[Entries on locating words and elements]
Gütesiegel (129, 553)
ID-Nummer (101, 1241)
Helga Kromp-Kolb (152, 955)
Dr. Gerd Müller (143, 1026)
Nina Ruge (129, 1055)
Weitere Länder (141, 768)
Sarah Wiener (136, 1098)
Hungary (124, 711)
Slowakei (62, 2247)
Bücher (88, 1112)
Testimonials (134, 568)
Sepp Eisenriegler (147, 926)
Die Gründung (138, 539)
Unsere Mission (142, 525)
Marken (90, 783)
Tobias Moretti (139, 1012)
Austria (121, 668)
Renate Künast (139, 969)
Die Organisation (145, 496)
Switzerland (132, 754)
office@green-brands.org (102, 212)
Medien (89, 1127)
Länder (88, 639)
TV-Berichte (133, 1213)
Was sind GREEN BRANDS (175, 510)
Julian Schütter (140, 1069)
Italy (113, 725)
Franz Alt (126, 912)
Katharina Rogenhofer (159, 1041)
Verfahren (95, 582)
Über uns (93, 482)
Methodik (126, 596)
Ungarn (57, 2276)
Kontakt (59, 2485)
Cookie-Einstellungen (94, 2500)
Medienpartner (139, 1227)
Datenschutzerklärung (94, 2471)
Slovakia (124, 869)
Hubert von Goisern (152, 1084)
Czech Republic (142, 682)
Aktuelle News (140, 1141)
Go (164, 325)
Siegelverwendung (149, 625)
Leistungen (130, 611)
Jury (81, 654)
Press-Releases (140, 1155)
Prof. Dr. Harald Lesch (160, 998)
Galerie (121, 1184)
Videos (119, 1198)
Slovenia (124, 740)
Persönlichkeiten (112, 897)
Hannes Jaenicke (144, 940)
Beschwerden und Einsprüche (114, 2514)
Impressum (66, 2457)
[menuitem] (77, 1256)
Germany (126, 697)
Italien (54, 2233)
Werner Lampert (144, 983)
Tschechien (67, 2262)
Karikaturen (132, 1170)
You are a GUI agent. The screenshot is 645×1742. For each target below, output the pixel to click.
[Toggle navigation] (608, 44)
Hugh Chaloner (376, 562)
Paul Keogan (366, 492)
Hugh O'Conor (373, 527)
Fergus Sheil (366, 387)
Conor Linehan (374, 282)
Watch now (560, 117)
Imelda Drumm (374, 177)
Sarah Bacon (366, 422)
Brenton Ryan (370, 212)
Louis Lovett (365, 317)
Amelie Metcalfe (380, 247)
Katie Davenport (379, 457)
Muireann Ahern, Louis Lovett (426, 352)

* _REQUIRED TASK_: Format every line of the material above as a JSON list of strings, one string per line, leaving out any blank lines.

* _RESPONSE TO THIS EXERCISE_:
[
  "Gütesiegel (129, 553)",
  "ID-Nummer (101, 1241)",
  "Helga Kromp-Kolb (152, 955)",
  "Dr. Gerd Müller (143, 1026)",
  "Nina Ruge (129, 1055)",
  "Weitere Länder (141, 768)",
  "Sarah Wiener (136, 1098)",
  "Hungary (124, 711)",
  "Slowakei (62, 2247)",
  "Bücher (88, 1112)",
  "Testimonials (134, 568)",
  "Sepp Eisenriegler (147, 926)",
  "Die Gründung (138, 539)",
  "Unsere Mission (142, 525)",
  "Marken (90, 783)",
  "Tobias Moretti (139, 1012)",
  "Austria (121, 668)",
  "Renate Künast (139, 969)",
  "Die Organisation (145, 496)",
  "Switzerland (132, 754)",
  "office@green-brands.org (102, 212)",
  "Medien (89, 1127)",
  "Länder (88, 639)",
  "TV-Berichte (133, 1213)",
  "Was sind GREEN BRANDS (175, 510)",
  "Julian Schütter (140, 1069)",
  "Italy (113, 725)",
  "Franz Alt (126, 912)",
  "Katharina Rogenhofer (159, 1041)",
  "Verfahren (95, 582)",
  "Über uns (93, 482)",
  "Methodik (126, 596)",
  "Ungarn (57, 2276)",
  "Kontakt (59, 2485)",
  "Cookie-Einstellungen (94, 2500)",
  "Medienpartner (139, 1227)",
  "Datenschutzerklärung (94, 2471)",
  "Slovakia (124, 869)",
  "Hubert von Goisern (152, 1084)",
  "Czech Republic (142, 682)",
  "Aktuelle News (140, 1141)",
  "Go (164, 325)",
  "Siegelverwendung (149, 625)",
  "Leistungen (130, 611)",
  "Jury (81, 654)",
  "Press-Releases (140, 1155)",
  "Prof. Dr. Harald Lesch (160, 998)",
  "Galerie (121, 1184)",
  "Videos (119, 1198)",
  "Slovenia (124, 740)",
  "Persönlichkeiten (112, 897)",
  "Hannes Jaenicke (144, 940)",
  "Beschwerden und Einsprüche (114, 2514)",
  "Impressum (66, 2457)",
  "[menuitem] (77, 1256)",
  "Germany (126, 697)",
  "Italien (54, 2233)",
  "Werner Lampert (144, 983)",
  "Tschechien (67, 2262)",
  "Karikaturen (132, 1170)",
  "You are a GUI agent. The screenshot is 645×1742. For each target below, output the pixel to click.",
  "[Toggle navigation] (608, 44)",
  "Hugh Chaloner (376, 562)",
  "Paul Keogan (366, 492)",
  "Hugh O'Conor (373, 527)",
  "Fergus Sheil (366, 387)",
  "Conor Linehan (374, 282)",
  "Watch now (560, 117)",
  "Imelda Drumm (374, 177)",
  "Sarah Bacon (366, 422)",
  "Brenton Ryan (370, 212)",
  "Louis Lovett (365, 317)",
  "Amelie Metcalfe (380, 247)",
  "Katie Davenport (379, 457)",
  "Muireann Ahern, Louis Lovett (426, 352)"
]